Wednesday, February 17, 2010

Bridge is a Spectator Sport

I got to watch 4 hands that decided a team match last night, all controlled by 1 person on the team.

First hand, NV vs Vul, you hold 3 AKJT2 Q9753 Q2 and open 1H after a pass on your right. It goes 1S on your left, P by partner, 2H (good Spade raise) on your right. You decide to double this instead of bidding 3D, and it goes 2S on your left, P, 4S back to you. Guess it is time to introduce Diamonds, so you wander back in with 5D, which goes P, 5H by partner, double on your right, ending the auction. The opening lead is the A of Spades, and partner tables J542 984 T64 863. The defence is pretty nasty, but at then end, you are down to A of Hearts and the 975 of Diamonds, with only the 8 out (they screwed up taking a Diamond with the J) and 2 Hearts and 1 Diamond on board. You decide to try to cash the A of Hearts instead of starting with the 9 of Diamonds, and then find out Hearts were 4-1, allowing you to go for the full -1400 on the hand.

Second hand, All Vul, you hold J9742 Q73 K5 K63 and hear partner open 1C, RHO overcalling 1NT. You decide to double this, since your side should have half the deck, and it goes 2C on your left, double by partner, 2H on your right. In the spirit of the hand, you double this as well, ending the auction. You lead the 3rd best Club, and dummy tracks with T53 JT86 Q8742 8. Partner wins the A of Clubs and shifts to the K of Spades, which declarer wins with the A while you encourage with the 7. Declarer now plays the J of Clubs, ruffs it on board when you play low, and plays the J of Hearts off board. Partner wins this with the A of Hearts, and plays a second Spade, but declarer wins that with the Q, ruffs the Q of Clubs, and gives you a Heart, Diamond and a Spade, making 2 Hearts doubled for -670.

Third hand, all Vul, you hold AJ2 Q9753 A974 3 and open 1H in first seat. This goes 1S overcall on your left, 2C by partner, P back to you, so you bid 2D, your second suit. This goes P on your left, 4H by partner, double on your right. You pass, LHO passes after a long thought, and partner passes, ending the auction. The opening lead is the K of Spades, and partner lays down 873 AK842 QT8 A6. You decide to duck the opening lead, and the J of Clubs is returned. You win the A, cash the A of Hearts (all following) and can pretty much claim 5 now, by playing Diamonds into the danger hand, as long as 1 of the Diamond honors are onside. If both are on your left, then you will at least guarantee making 4 in all hands. Not our intrepid hero, he ruffed the Club back to his hand, clearing the Clubs, then cashed the Q of hearts to remain in hand, before leading a Diamond to the Q and K. A small Spade came back, and you can still make it by going A and out a Spade, end playing your LHO, but it is perhaps better to play low, letting the Q win, and then winning the A of Spades for a return. Now go to board with a Heart, take a losing Diamond finesse, and you have manufactured 4 losers out of 2, down 1 for -200, instead of making 5 for +990.
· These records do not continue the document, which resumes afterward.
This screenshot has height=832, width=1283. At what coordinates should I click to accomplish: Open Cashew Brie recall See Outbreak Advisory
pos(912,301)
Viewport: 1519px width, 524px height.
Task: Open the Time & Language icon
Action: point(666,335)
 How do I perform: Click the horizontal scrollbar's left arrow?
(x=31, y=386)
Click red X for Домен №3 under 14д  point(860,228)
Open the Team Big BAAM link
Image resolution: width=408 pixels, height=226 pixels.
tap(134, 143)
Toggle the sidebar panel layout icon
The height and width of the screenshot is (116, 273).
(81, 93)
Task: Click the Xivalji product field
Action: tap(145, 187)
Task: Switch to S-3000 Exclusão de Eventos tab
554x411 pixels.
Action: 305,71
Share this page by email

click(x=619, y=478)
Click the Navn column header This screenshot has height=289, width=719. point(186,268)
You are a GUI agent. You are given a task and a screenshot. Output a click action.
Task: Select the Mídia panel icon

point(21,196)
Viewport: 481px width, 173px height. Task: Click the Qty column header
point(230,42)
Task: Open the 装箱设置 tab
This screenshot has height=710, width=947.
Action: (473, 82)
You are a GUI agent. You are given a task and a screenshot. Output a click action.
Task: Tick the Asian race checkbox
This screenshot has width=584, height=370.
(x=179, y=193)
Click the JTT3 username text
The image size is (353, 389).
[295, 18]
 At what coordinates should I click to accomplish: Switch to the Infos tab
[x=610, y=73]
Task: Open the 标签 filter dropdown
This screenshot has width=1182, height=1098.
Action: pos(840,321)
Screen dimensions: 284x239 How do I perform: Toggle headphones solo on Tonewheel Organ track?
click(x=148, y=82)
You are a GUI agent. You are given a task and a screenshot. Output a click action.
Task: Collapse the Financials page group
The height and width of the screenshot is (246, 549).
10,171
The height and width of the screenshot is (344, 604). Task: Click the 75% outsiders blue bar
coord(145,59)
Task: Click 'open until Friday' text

Fourth hand, you are not quite done yet. No one vul, you pick up AK87652 A KJ2 84 and hear it go 2H by partner, P to you. You bid 2S, partner raises to 3S, and you continue on to 4S. The opening lead is the 5 of Hearts and partner puts down QJ QJT974 T753 5, a perfecto match for a nice 4S. This looks like an easy hand, win the A of Hearts, give up a Club, win the probable Spade return, and ruff a Club, eventually giving up 2 Diamond tricks to make a nice 4S. So what can our intrepid hero do to this hand we ask. How about the Q of Hearts on the first trick, not covered and then won by the A, a small Spade to the J on board, and the J of Hearts, planning to pitch those Clubs away. Except that RHO pitches an encouraging Club on the J of Hearts, so when you play the Club on it, Rho wins the K of Hearts, and plays a Club to RHO, who plays another Spade on the table, and worse, ruffs the 10 of Hearts when you play it off board. Now when you play Diamonds out of your hand, you do lose the expected 2 Diamonds tricks for down 1, and a sum of 45 IMPS punted on 4 boards.

I did really watch this happen at the table last night. I will not disclose who was where for fear of being hunted down, but the person who sat in that chair was not feeling to happy after the match. Sometimes you are not playing well, but then that is the time to play down the middle, not try to be the hero of the match and make up for what you have done before. As Zia said, when you are playing in heat 3, do not try to do anything outside your abilities that day, play straight up, and hope partner is in heat 1 and can supply the magic. Because anything you try to do is not going to turn out great, rather it usually turns out as in these hands, a little not so great.